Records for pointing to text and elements

________________

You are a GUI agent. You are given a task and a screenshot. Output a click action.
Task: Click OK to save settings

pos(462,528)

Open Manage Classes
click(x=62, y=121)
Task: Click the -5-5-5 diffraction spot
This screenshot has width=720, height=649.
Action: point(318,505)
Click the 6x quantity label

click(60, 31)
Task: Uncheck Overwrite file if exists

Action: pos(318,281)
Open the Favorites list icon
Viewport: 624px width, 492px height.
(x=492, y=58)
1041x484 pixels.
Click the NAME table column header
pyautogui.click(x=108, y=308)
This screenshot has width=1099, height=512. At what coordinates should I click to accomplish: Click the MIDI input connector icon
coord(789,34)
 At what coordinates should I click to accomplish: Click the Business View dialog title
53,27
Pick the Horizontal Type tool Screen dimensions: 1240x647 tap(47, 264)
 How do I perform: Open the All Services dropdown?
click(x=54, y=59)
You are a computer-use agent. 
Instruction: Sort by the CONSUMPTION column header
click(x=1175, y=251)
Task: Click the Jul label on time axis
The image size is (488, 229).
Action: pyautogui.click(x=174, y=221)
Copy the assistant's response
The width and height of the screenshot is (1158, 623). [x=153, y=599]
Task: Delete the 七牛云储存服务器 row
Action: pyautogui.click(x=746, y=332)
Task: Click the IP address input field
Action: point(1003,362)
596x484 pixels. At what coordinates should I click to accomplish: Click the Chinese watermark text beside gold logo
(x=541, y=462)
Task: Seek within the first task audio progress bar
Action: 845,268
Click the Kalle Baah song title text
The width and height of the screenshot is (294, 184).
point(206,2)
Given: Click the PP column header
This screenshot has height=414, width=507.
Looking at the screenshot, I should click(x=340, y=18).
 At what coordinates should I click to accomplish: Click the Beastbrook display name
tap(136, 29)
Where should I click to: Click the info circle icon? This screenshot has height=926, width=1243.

________________

DIRECTIONS FOR THIS TASK ▸ Render the lines above as a JSON list of strings, one string per line, omitting any blank lines.

TASK OUTPUT ▸
[
  "You are a GUI agent. You are given a task and a screenshot. Output a click action.",
  "Task: Click OK to save settings",
  "pos(462,528)",
  "Open Manage Classes",
  "click(x=62, y=121)",
  "Task: Click the -5-5-5 diffraction spot",
  "This screenshot has width=720, height=649.",
  "Action: point(318,505)",
  "Click the 6x quantity label",
  "click(60, 31)",
  "Task: Uncheck Overwrite file if exists",
  "Action: pos(318,281)",
  "Open the Favorites list icon",
  "Viewport: 624px width, 492px height.",
  "(x=492, y=58)",
  "1041x484 pixels.",
  "Click the NAME table column header",
  "pyautogui.click(x=108, y=308)",
  "This screenshot has width=1099, height=512. At what coordinates should I click to accomplish: Click the MIDI input connector icon",
  "coord(789,34)",
  " At what coordinates should I click to accomplish: Click the Business View dialog title",
  "53,27",
  "Pick the Horizontal Type tool Screen dimensions: 1240x647 tap(47, 264)",
  " How do I perform: Open the All Services dropdown?",
  "click(x=54, y=59)",
  "You are a computer-use agent. ",
  "Instruction: Sort by the CONSUMPTION column header",
  "click(x=1175, y=251)",
  "Task: Click the Jul label on time axis",
  "The image size is (488, 229).",
  "Action: pyautogui.click(x=174, y=221)",
  "Copy the assistant's response",
  "The width and height of the screenshot is (1158, 623). [x=153, y=599]",
  "Task: Delete the 七牛云储存服务器 row",
  "Action: pyautogui.click(x=746, y=332)",
  "Task: Click the IP address input field",
  "Action: point(1003,362)",
  "596x484 pixels. At what coordinates should I click to accomplish: Click the Chinese watermark text beside gold logo",
  "(x=541, y=462)",
  "Task: Seek within the first task audio progress bar",
  "Action: 845,268",
  "Click the Kalle Baah song title text",
  "The width and height of the screenshot is (294, 184).",
  "point(206,2)",
  "Given: Click the PP column header",
  "This screenshot has height=414, width=507.",
  "Looking at the screenshot, I should click(x=340, y=18).",
  " At what coordinates should I click to accomplish: Click the Beastbrook display name",
  "tap(136, 29)",
  "Where should I click to: Click the info circle icon? This screenshot has height=926, width=1243."
]